Get this "RSA/ECB/OAEPWithSHA-256AndMGF1Padding" combination for ruby-CodePudding

I have this java code for encryption and decryption, which I want to change/convert to Ruby code. I looked up in OpenSSL gem but dint find the "RSA/ECB/OAEPWithSHA-256AndMGF1Padding" combination available for ruby. How do I implement it?

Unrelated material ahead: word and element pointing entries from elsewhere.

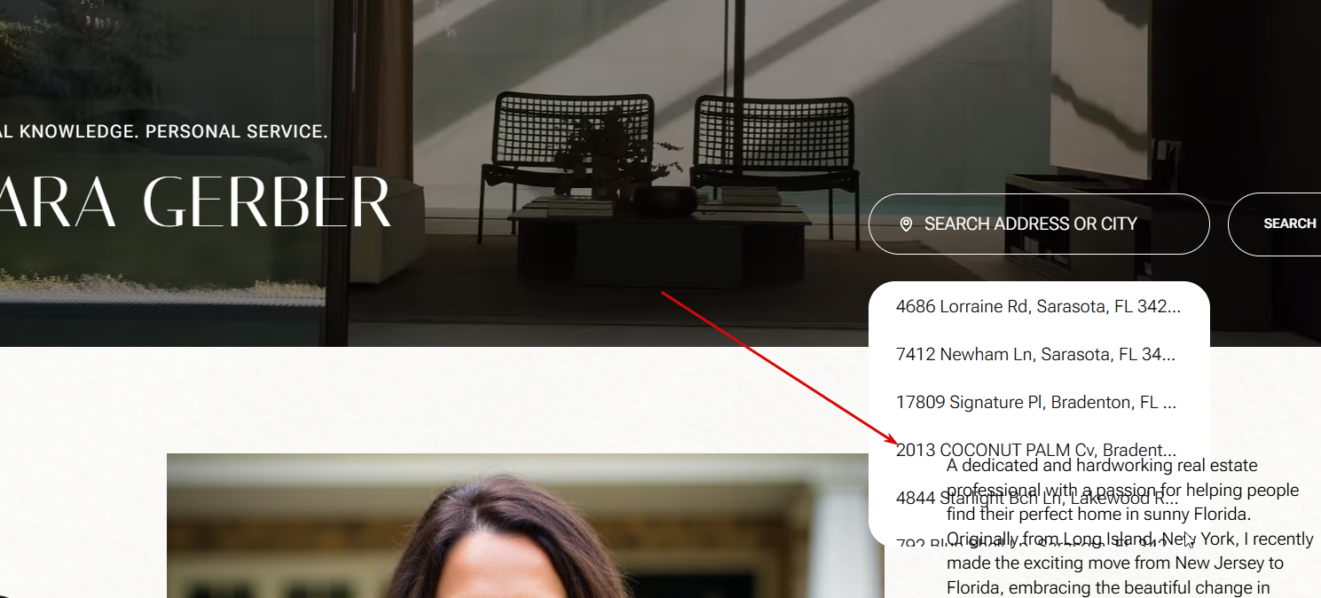Open the agent portrait photo

pos(525,526)
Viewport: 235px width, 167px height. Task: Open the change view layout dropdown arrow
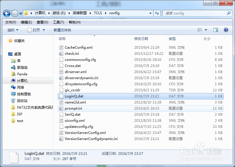(x=206, y=30)
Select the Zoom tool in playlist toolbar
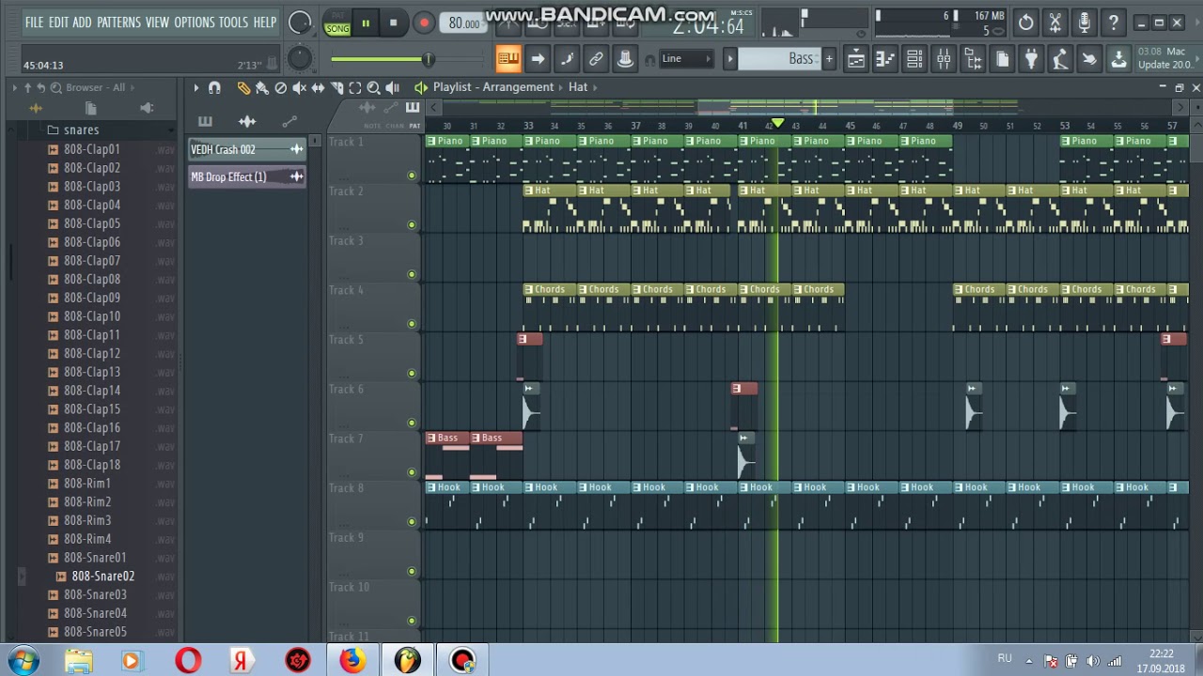This screenshot has width=1203, height=676. [x=373, y=87]
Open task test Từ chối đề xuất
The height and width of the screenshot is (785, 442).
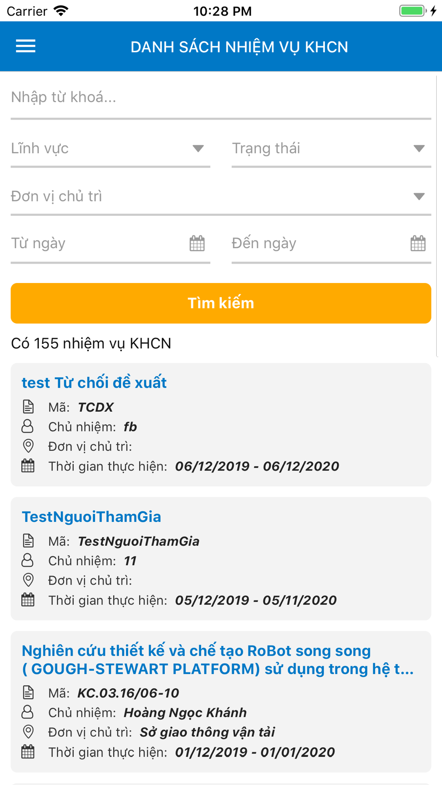pyautogui.click(x=94, y=382)
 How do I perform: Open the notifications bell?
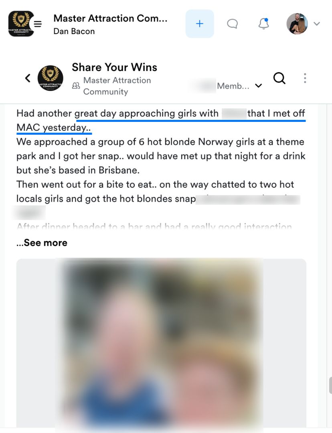click(x=264, y=24)
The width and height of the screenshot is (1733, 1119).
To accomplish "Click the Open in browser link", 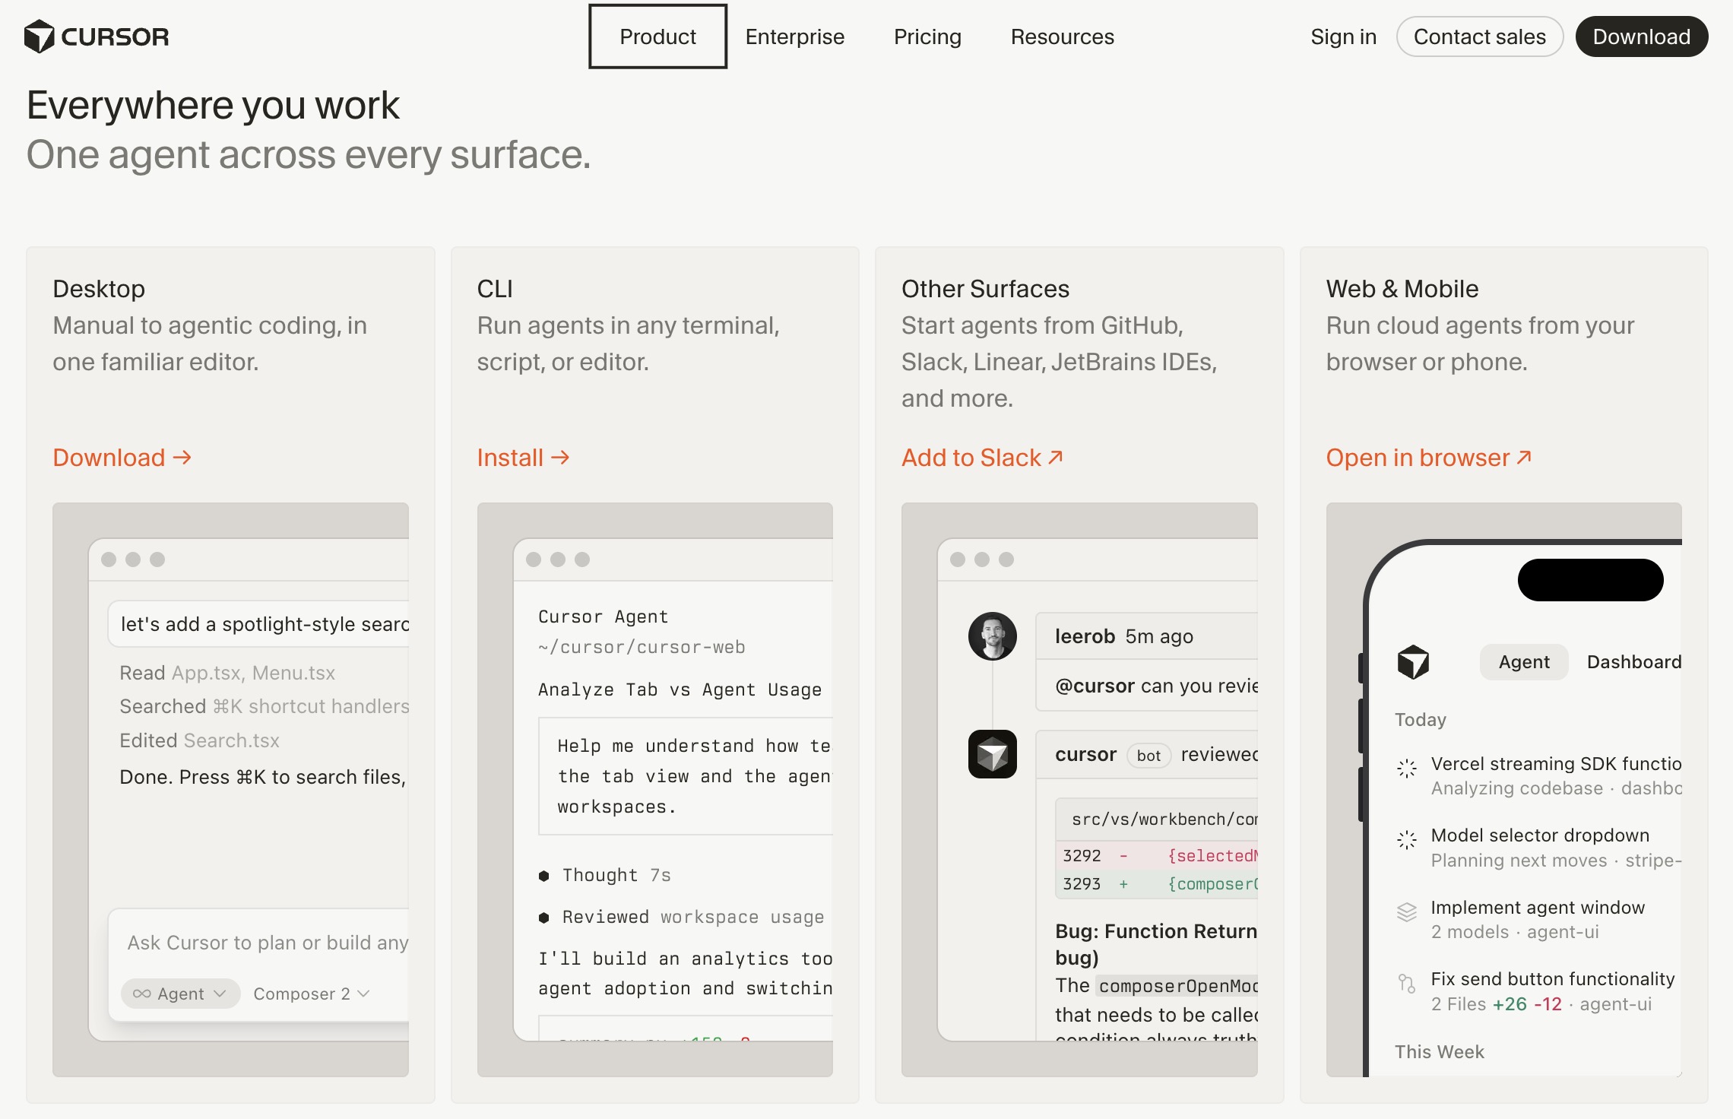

public class EncryptDecryptService {
    
    public String encryptRequestObject(RequestObject requestObject) throws UnsupportedEncodingException, FileNotFoundException, CertificateException, InvalidKeyException, NoSuchAlgorithmException, NoSuchPaddingException, IllegalBlockSizeException, BadPaddingException {
        PublicKey publicKey = getPublicKey(requestObject.getKeyFilename());
        byte[] message = requestObject.getString().getBytes("UTF-8");
        byte[] secret = encrypt(publicKey, message);
        return Base64.encodeBase64String(secret);
    }
    
    public String decryptRequestObject(RequestObject requestObject) throws UnrecoverableKeyException, KeyStoreException, NoSuchAlgorithmException, CertificateException, IOException, InvalidKeyException, NoSuchPaddingException, IllegalBlockSizeException, BadPaddingException {
        PrivateKey privateKey = getPrivateKey(requestObject.getKeyFilename(), requestObject.getKeyPassword());
        byte[] cipherText = Base64.decodeBase64(requestObject.getString());
        byte[] decrypted = decrypt(privateKey, cipherText);
        return new String(decrypted, "UTF-8");
    }
    
    private PublicKey getPublicKey(String filename) throws FileNotFoundException, CertificateException {
        FileInputStream fin = new FileInputStream(filename);
        CertificateFactory factory = CertificateFactory.getInstance("X.509");
        X509Certificate certificate = (X509Certificate) factory.generateCertificate(fin);
        PublicKey publicKey = certificate.getPublicKey();
        return publicKey;
    }
    
    private PrivateKey getPrivateKey(String filename, String password) throws KeyStoreException, NoSuchAlgorithmException, CertificateException, IOException, UnrecoverableKeyException {
        FileInputStream fin = new FileInputStream(filename);
        KeyStore ks = KeyStore.getInstance("pkcs12");
        ks.load(fin, password.toCharArray());
        String str = ks.aliases().nextElement();
        PrivateKey privateKey = (PrivateKey) ks.getKey(str, password.toCharArray());
        return privateKey;
    }
    
    private byte[] encrypt(PublicKey key, byte[] plainText) throws NoSuchAlgorithmException, NoSuchPaddingException, InvalidKeyException, IllegalBlockSizeException, BadPaddingException {
        Cipher cipher = Cipher.getInstance("RSA/ECB/OAEPWithSHA-256AndMGF1Padding");
        cipher.init(Cipher.ENCRYPT_MODE, key);
        return cipher.doFinal(plainText);
    }
    
    private byte[] decrypt(PrivateKey key, byte[] cipherText) throws NoSuchAlgorithmException, NoSuchPaddingException, InvalidKeyException, IllegalBlockSizeException, BadPaddingException {
        Cipher cipher = Cipher.getInstance("RSA/ECB/OAEPWithSHA-256AndMGF1Padding");
        cipher.init(Cipher.DECRYPT_MODE, key);
        return cipher.doFinal(cipherText);
    }
}

CodePudding user response：

OAEP uses several parameters, including two digests, one for OAEP (i.e. for hashing the OAEP label) and one for the mask generation function (MGF1), see RFC8017, sec. 7.1.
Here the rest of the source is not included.